Exercise directions: Before printing the listing, strip out its pictures and keep everything else exact.
+++ Data for this exercise +++
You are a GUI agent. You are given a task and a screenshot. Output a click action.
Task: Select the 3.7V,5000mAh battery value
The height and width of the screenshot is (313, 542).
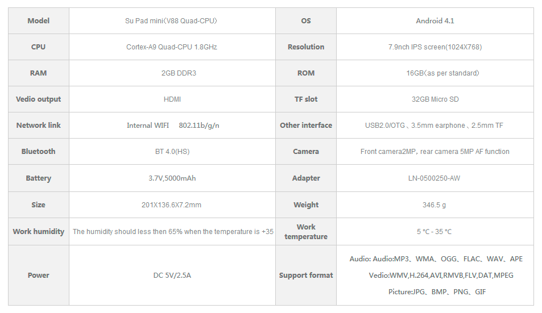(172, 178)
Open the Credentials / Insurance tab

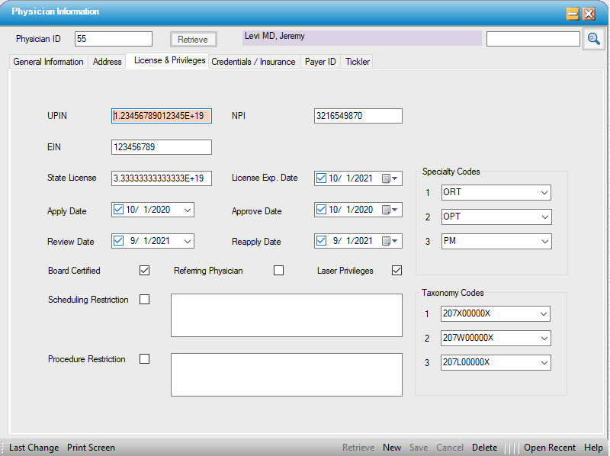[253, 62]
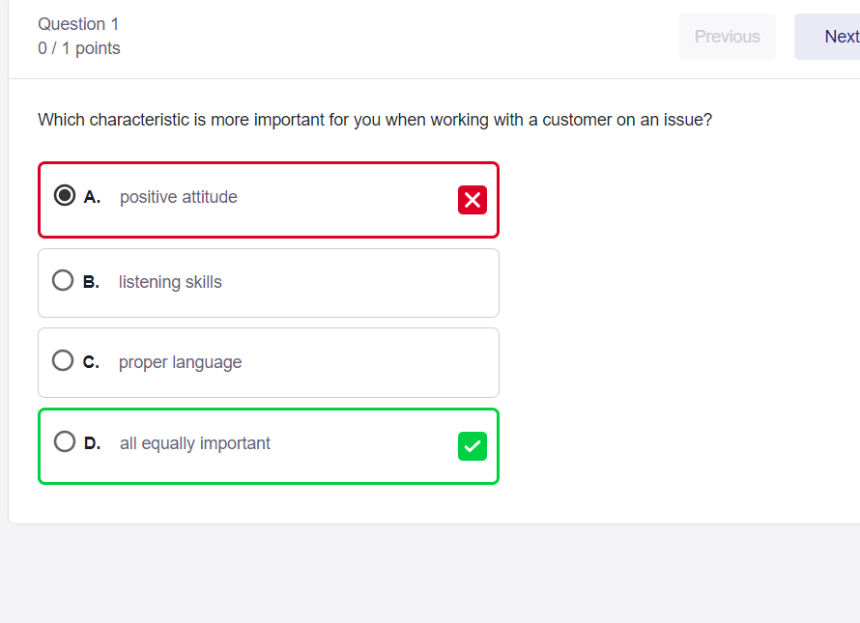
+++
The answer:
You are a GUI agent. You are given a task and a screenshot. Output a click action.
Task: Select the 3.7V,5000mAh battery value
The height and width of the screenshot is (313, 542).
(172, 178)
Open the Credentials / Insurance tab

[253, 62]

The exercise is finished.